_Dataset entries_.
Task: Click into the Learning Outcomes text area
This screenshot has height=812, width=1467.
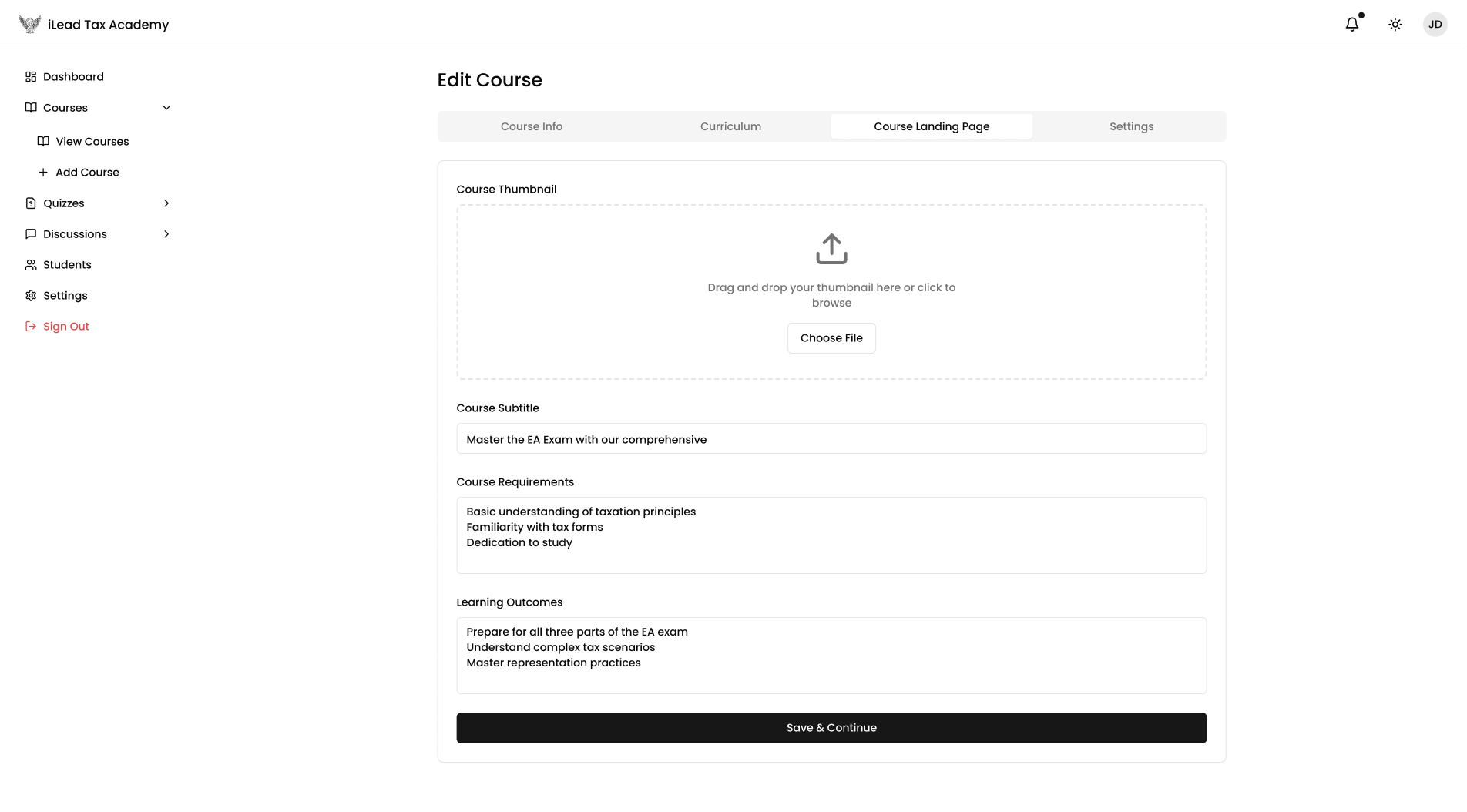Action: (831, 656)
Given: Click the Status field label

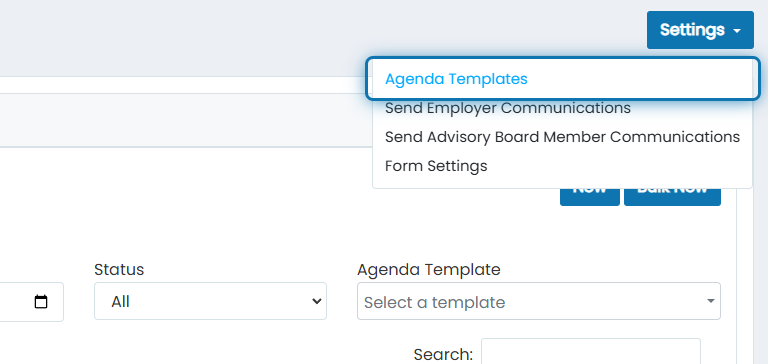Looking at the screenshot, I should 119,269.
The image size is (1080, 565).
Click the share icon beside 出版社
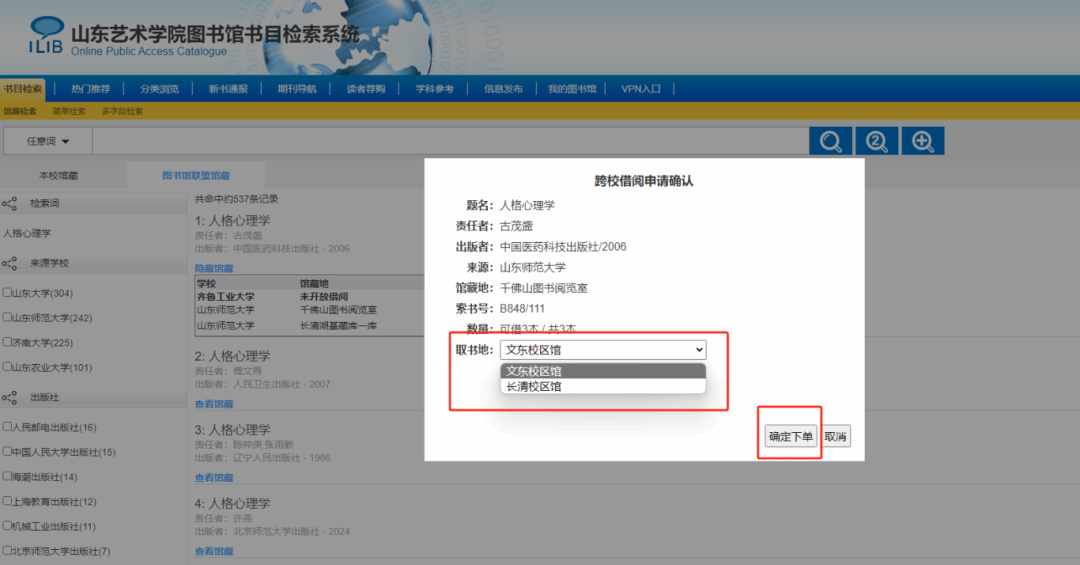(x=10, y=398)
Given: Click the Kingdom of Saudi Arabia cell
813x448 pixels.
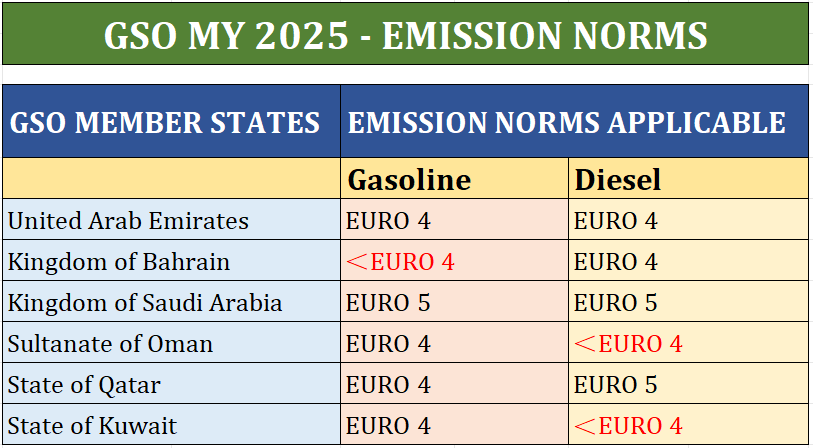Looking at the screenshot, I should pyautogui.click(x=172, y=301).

_DIRECTIONS_.
Your copy should run from the line that has "Given: Click the Status field label" through the last line above, exactly, with both ends in and pictures out.

_EXERCISE ANSWER_.
Given: Click the Status field label

Looking at the screenshot, I should 119,269.
The image size is (1080, 565).
Click the share icon beside 出版社
(x=10, y=398)
Given: Click the Kingdom of Saudi Arabia cell
813x448 pixels.
Looking at the screenshot, I should pyautogui.click(x=172, y=301).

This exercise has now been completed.